• _Challenge_
Copy each of the following records word for word, with nothing changed.

• _Recorded information_
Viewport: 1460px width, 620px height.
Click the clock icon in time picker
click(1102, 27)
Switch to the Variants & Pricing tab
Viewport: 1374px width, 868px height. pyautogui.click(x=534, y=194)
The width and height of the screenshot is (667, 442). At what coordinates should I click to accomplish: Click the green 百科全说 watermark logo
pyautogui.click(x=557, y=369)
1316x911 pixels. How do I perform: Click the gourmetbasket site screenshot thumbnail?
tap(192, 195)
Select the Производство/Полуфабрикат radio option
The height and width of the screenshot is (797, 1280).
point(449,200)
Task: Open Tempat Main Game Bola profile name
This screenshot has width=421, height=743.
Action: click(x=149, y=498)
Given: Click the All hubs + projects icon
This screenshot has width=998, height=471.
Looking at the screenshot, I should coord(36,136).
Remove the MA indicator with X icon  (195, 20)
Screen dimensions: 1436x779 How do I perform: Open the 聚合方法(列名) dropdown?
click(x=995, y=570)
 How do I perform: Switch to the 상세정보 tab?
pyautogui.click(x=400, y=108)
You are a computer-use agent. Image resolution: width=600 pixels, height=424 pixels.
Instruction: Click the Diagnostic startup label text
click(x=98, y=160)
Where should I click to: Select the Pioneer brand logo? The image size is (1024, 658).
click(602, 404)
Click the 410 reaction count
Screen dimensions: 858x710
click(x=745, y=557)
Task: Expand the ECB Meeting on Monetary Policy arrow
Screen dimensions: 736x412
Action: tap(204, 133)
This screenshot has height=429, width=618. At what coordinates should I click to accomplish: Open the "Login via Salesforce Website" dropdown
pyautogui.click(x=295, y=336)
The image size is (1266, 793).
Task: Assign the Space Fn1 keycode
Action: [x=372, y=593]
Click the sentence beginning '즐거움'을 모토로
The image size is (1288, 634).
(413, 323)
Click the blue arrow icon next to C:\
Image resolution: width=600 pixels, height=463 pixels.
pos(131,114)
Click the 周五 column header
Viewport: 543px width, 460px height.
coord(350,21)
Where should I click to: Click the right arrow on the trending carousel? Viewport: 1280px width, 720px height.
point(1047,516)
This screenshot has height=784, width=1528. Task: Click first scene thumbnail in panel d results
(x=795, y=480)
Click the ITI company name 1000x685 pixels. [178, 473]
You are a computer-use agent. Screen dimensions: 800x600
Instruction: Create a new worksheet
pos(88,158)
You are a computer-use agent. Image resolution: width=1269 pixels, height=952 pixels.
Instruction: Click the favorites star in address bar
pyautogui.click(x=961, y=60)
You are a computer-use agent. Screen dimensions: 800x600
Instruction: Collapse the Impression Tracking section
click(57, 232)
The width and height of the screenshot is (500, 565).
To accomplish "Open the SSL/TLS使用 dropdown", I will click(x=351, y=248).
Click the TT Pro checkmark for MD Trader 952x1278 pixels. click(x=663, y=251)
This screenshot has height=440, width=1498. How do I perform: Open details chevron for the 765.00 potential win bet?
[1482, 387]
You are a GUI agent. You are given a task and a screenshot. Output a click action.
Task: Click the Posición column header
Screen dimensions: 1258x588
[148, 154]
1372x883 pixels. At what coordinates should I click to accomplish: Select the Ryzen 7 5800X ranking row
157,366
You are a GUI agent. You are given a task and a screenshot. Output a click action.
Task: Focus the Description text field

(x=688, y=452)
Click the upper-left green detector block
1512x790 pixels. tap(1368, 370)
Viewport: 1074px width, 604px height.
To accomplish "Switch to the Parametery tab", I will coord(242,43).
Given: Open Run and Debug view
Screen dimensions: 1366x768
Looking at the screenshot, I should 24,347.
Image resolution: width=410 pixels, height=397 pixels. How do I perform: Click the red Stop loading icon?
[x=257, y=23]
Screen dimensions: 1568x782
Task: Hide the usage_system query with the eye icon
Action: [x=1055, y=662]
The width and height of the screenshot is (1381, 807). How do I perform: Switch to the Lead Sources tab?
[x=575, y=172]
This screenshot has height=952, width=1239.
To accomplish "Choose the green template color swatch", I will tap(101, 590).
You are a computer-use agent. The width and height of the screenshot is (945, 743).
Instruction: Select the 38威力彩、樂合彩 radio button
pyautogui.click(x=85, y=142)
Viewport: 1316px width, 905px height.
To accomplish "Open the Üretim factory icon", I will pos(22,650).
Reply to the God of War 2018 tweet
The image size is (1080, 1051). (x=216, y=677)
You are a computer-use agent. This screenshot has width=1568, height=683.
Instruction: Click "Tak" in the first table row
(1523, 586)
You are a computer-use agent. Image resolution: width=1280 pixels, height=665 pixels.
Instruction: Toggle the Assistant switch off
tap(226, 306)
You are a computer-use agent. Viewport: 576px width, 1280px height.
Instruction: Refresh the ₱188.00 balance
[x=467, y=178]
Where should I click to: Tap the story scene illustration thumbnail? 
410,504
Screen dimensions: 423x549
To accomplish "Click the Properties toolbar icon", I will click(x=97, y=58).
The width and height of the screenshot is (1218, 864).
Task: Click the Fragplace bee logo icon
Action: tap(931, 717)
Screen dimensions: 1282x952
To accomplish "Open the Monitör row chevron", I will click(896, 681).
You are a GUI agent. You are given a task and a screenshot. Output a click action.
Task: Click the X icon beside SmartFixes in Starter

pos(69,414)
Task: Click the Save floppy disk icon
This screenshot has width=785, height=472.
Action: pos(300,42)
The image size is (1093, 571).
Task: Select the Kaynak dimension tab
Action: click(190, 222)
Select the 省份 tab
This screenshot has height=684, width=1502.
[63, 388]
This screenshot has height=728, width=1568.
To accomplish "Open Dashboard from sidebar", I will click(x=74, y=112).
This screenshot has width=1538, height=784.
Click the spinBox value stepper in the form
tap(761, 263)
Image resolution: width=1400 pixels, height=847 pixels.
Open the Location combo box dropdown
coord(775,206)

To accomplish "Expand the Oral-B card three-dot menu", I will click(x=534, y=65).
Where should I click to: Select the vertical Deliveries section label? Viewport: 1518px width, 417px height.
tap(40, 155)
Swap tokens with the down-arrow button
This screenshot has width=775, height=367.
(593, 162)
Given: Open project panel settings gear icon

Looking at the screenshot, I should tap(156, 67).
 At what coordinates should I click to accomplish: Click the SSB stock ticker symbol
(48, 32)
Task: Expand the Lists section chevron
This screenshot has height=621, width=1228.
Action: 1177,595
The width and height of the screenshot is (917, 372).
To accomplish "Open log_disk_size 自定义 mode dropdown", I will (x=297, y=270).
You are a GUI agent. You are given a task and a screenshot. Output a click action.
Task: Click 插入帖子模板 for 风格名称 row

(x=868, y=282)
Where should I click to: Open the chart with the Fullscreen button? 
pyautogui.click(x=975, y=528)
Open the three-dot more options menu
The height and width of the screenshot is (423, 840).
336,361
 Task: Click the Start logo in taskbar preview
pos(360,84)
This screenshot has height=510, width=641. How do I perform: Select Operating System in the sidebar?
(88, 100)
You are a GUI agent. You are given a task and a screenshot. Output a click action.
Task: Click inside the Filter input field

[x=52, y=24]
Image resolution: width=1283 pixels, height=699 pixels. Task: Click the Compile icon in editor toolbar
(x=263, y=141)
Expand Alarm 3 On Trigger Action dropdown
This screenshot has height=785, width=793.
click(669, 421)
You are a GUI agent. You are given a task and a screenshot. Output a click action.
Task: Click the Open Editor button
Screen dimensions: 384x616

• _Reply_
Viewport: 1460px width, 620px height.
Click the clock icon in time picker
click(1102, 27)
Switch to the Variants & Pricing tab
Viewport: 1374px width, 868px height. pyautogui.click(x=534, y=194)
The width and height of the screenshot is (667, 442). At what coordinates should I click to accomplish: Click the green 百科全说 watermark logo
pyautogui.click(x=557, y=369)
1316x911 pixels. How do I perform: Click the gourmetbasket site screenshot thumbnail?
tap(192, 195)
Select the Производство/Полуфабрикат radio option
The height and width of the screenshot is (797, 1280).
point(449,200)
Task: Open Tempat Main Game Bola profile name
This screenshot has width=421, height=743.
Action: click(x=149, y=498)
Given: Click the All hubs + projects icon
This screenshot has width=998, height=471.
Looking at the screenshot, I should coord(36,136).
Remove the MA indicator with X icon  (195, 20)
Screen dimensions: 1436x779 How do I perform: Open the 聚合方法(列名) dropdown?
click(x=995, y=570)
 How do I perform: Switch to the 상세정보 tab?
pyautogui.click(x=400, y=108)
You are a computer-use agent. Image resolution: width=600 pixels, height=424 pixels.
Instruction: Click the Diagnostic startup label text
click(x=98, y=160)
Where should I click to: Select the Pioneer brand logo? The image size is (1024, 658).
click(602, 404)
Click the 410 reaction count
Screen dimensions: 858x710
click(x=745, y=557)
Task: Expand the ECB Meeting on Monetary Policy arrow
Screen dimensions: 736x412
Action: tap(204, 133)
This screenshot has height=429, width=618. At what coordinates should I click to accomplish: Open the "Login via Salesforce Website" dropdown
pyautogui.click(x=295, y=336)
The image size is (1266, 793).
Task: Assign the Space Fn1 keycode
Action: [x=372, y=593]
Click the sentence beginning '즐거움'을 모토로
The image size is (1288, 634).
(413, 323)
Click the blue arrow icon next to C:\
Image resolution: width=600 pixels, height=463 pixels.
pos(131,114)
Click the 周五 column header
Viewport: 543px width, 460px height.
coord(350,21)
Where should I click to: Click the right arrow on the trending carousel? Viewport: 1280px width, 720px height.
point(1047,516)
This screenshot has height=784, width=1528. Task: Click first scene thumbnail in panel d results
(x=795, y=480)
Click the ITI company name 1000x685 pixels. [178, 473]
You are a computer-use agent. Screen dimensions: 800x600
Instruction: Create a new worksheet
pos(88,158)
You are a computer-use agent. Image resolution: width=1269 pixels, height=952 pixels.
Instruction: Click the favorites star in address bar
pyautogui.click(x=961, y=60)
You are a computer-use agent. Screen dimensions: 800x600
Instruction: Collapse the Impression Tracking section
click(57, 232)
The width and height of the screenshot is (500, 565).
To accomplish "Open the SSL/TLS使用 dropdown", I will click(x=351, y=248).
Click the TT Pro checkmark for MD Trader 952x1278 pixels. click(x=663, y=251)
This screenshot has height=440, width=1498. How do I perform: Open details chevron for the 765.00 potential win bet?
[1482, 387]
You are a GUI agent. You are given a task and a screenshot. Output a click action.
Task: Click the Posición column header
Screen dimensions: 1258x588
[148, 154]
1372x883 pixels. At what coordinates should I click to accomplish: Select the Ryzen 7 5800X ranking row
157,366
You are a GUI agent. You are given a task and a screenshot. Output a click action.
Task: Focus the Description text field

(x=688, y=452)
Click the upper-left green detector block
1512x790 pixels. tap(1368, 370)
Viewport: 1074px width, 604px height.
To accomplish "Switch to the Parametery tab", I will coord(242,43).
Given: Open Run and Debug view
Screen dimensions: 1366x768
Looking at the screenshot, I should 24,347.
Image resolution: width=410 pixels, height=397 pixels. How do I perform: Click the red Stop loading icon?
[x=257, y=23]
Screen dimensions: 1568x782
Task: Hide the usage_system query with the eye icon
Action: [x=1055, y=662]
The width and height of the screenshot is (1381, 807). How do I perform: Switch to the Lead Sources tab?
[x=575, y=172]
This screenshot has height=952, width=1239.
To accomplish "Choose the green template color swatch", I will tap(101, 590).
You are a computer-use agent. The width and height of the screenshot is (945, 743).
Instruction: Select the 38威力彩、樂合彩 radio button
pyautogui.click(x=85, y=142)
Viewport: 1316px width, 905px height.
To accomplish "Open the Üretim factory icon", I will pos(22,650).
Reply to the God of War 2018 tweet
The image size is (1080, 1051). (x=216, y=677)
You are a computer-use agent. This screenshot has width=1568, height=683.
Instruction: Click "Tak" in the first table row
(1523, 586)
You are a computer-use agent. Image resolution: width=1280 pixels, height=665 pixels.
Instruction: Toggle the Assistant switch off
tap(226, 306)
You are a computer-use agent. Viewport: 576px width, 1280px height.
Instruction: Refresh the ₱188.00 balance
[x=467, y=178]
Where should I click to: Tap the story scene illustration thumbnail? 
410,504
Screen dimensions: 423x549
To accomplish "Click the Properties toolbar icon", I will click(x=97, y=58).
The width and height of the screenshot is (1218, 864).
Task: Click the Fragplace bee logo icon
Action: tap(931, 717)
Screen dimensions: 1282x952
To accomplish "Open the Monitör row chevron", I will click(896, 681).
You are a GUI agent. You are given a task and a screenshot. Output a click action.
Task: Click the X icon beside SmartFixes in Starter

pos(69,414)
Task: Click the Save floppy disk icon
This screenshot has width=785, height=472.
Action: pos(300,42)
The image size is (1093, 571).
Task: Select the Kaynak dimension tab
Action: click(190, 222)
Select the 省份 tab
This screenshot has height=684, width=1502.
[63, 388]
This screenshot has height=728, width=1568.
To accomplish "Open Dashboard from sidebar", I will click(x=74, y=112).
This screenshot has width=1538, height=784.
Click the spinBox value stepper in the form
tap(761, 263)
Image resolution: width=1400 pixels, height=847 pixels.
Open the Location combo box dropdown
coord(775,206)

To accomplish "Expand the Oral-B card three-dot menu", I will click(x=534, y=65).
Where should I click to: Select the vertical Deliveries section label? Viewport: 1518px width, 417px height.
tap(40, 155)
Swap tokens with the down-arrow button
This screenshot has width=775, height=367.
(593, 162)
Given: Open project panel settings gear icon

Looking at the screenshot, I should tap(156, 67).
 At what coordinates should I click to accomplish: Click the SSB stock ticker symbol
(48, 32)
Task: Expand the Lists section chevron
This screenshot has height=621, width=1228.
Action: 1177,595
The width and height of the screenshot is (917, 372).
To accomplish "Open log_disk_size 自定义 mode dropdown", I will (x=297, y=270).
You are a GUI agent. You are given a task and a screenshot. Output a click action.
Task: Click 插入帖子模板 for 风格名称 row

(x=868, y=282)
Where should I click to: Open the chart with the Fullscreen button? 
pyautogui.click(x=975, y=528)
Open the three-dot more options menu
The height and width of the screenshot is (423, 840).
336,361
 Task: Click the Start logo in taskbar preview
pos(360,84)
This screenshot has height=510, width=641. How do I perform: Select Operating System in the sidebar?
(88, 100)
You are a GUI agent. You are given a task and a screenshot. Output a click action.
Task: Click inside the Filter input field

[x=52, y=24]
Image resolution: width=1283 pixels, height=699 pixels. Task: Click the Compile icon in editor toolbar
(x=263, y=141)
Expand Alarm 3 On Trigger Action dropdown
This screenshot has height=785, width=793.
click(669, 421)
You are a GUI agent. You are given a task and a screenshot. Output a click action.
Task: Click the Open Editor button
Screen dimensions: 384x616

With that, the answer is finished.